Mind and education, the zests of life, were wanting.

The native girls are taught nothing; their education is completed when they are able to read in their mother tongue (Armenian or Arabian), and then, with the exception of some religious books, they have no other reading.

It was more lively at a visit which I made, some days later, to the harem of the pasha; there was then so much chatting, laughing, and joking, that it was almost too much for me. My visit had been expected, and the women, fifteen in number, were sumptuously dressed in the same way that I have already described; with the single exception, that the upper garment (kaftan) was shorter, and made of a more transparent material, and the turbans ornamented with ostrich feathers.

I did not see any very handsome women here; they had only good eyes, but neither noble nor expressive features.

The summer harem, in which I was received, was a pretty building, in the most modern style of European architecture, with lofty, regular windows. It stood in the middle of a small flower-garden, which was surrounded by a large fruit-garden.

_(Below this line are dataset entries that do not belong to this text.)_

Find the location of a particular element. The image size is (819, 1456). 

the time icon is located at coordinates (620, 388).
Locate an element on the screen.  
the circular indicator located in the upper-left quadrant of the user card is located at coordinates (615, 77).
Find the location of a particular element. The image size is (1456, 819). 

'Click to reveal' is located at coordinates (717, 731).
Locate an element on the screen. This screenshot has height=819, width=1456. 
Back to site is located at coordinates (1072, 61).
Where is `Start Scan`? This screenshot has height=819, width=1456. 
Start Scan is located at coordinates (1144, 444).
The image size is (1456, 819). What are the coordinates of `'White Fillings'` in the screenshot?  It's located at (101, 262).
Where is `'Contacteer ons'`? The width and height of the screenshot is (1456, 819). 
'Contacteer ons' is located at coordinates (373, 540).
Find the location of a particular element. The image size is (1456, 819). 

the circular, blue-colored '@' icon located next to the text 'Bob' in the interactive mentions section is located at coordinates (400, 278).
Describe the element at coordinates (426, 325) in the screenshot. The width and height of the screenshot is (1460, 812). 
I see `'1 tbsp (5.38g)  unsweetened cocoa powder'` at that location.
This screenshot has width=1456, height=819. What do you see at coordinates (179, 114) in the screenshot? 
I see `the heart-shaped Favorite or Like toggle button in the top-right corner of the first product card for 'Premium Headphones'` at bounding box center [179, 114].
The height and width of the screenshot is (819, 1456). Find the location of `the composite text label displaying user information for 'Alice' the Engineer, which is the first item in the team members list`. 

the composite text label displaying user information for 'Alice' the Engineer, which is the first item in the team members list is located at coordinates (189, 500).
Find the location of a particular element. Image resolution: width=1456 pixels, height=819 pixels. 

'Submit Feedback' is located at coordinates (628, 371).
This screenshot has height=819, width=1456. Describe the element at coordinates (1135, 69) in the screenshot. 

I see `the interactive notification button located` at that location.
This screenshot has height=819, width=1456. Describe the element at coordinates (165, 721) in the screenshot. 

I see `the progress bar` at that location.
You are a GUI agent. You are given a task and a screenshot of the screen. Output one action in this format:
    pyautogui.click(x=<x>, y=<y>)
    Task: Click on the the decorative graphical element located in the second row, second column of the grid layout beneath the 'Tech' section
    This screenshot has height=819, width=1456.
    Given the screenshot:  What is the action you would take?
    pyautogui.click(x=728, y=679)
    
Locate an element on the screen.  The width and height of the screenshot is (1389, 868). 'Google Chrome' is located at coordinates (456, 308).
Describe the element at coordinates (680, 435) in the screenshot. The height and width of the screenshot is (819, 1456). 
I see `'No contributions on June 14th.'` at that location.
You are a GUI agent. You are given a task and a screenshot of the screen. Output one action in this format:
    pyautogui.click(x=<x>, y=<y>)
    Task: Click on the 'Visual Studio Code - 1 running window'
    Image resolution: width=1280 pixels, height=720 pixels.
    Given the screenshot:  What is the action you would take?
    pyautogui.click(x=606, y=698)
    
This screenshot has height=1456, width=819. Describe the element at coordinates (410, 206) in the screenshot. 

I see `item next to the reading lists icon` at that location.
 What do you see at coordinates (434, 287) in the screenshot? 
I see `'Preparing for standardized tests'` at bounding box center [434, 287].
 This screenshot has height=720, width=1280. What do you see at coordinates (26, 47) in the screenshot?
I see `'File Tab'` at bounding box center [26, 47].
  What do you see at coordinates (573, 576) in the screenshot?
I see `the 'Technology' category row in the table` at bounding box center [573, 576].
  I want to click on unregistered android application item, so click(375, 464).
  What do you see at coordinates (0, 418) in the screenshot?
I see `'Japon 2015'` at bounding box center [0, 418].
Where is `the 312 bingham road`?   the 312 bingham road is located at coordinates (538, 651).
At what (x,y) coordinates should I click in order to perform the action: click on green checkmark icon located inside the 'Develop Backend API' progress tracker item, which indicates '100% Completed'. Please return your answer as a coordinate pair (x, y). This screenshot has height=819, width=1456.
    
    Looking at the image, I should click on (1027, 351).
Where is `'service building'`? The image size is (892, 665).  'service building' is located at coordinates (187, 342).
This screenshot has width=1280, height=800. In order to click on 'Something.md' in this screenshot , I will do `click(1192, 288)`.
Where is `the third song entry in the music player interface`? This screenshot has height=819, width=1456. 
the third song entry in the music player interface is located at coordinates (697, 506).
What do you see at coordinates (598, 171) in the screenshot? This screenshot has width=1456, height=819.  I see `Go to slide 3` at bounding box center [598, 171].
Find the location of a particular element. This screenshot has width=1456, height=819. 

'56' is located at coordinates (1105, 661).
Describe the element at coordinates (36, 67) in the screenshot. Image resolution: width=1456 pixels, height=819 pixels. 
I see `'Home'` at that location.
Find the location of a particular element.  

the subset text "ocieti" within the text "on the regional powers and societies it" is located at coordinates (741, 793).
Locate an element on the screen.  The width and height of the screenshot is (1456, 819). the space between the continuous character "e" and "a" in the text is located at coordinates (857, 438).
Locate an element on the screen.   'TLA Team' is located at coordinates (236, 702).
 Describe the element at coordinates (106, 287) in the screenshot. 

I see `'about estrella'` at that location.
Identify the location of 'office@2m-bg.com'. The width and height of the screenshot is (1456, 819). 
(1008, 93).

After I had been here rather more than an hour, a table was laid, and chairs placed round it. The principal woman invited me to join them, and leading the way, seated herself at the table, when, without waiting till we were seated, she hastily picked out her favourite morsels from the various dishes with her hands. I was also compelled to help myself with my hands, as there was no knife and fork in the whole house, and it was only towards the end of the meal that a large gold teaspoon was brought for me.

The table was profusely covered with excellent meat-dishes, with different pilaus, and a quantity of sweet-meats and fruits. I found them all delicious, and one dish so much resembled our fritters, that I almost thought it was meant for them.

After we had finished, those who had not room to sit down with us took their seats together with some of the principal attendants: after them came, in succession, the inferior slaves, among whom were some very ugly negresses; these also seated themselves at the table, and ate what remained.

After the conclusion of the meal, strong coffee was handed round in small cups, and nargillies brought. The cups stood in little golden bowls, ornamented with pearls and turquoises.

The pasha's women are distinguished from their attendants and slaves only by their dress and jewellery; in demeanour I found no difference. The attendants seated themselves without hesitation upon the divans, joined, uninvited, in the conversation, smoked, and drank coffee as we did. Servants and slaves are far better and more considerately treated by the natives than by the Europeans.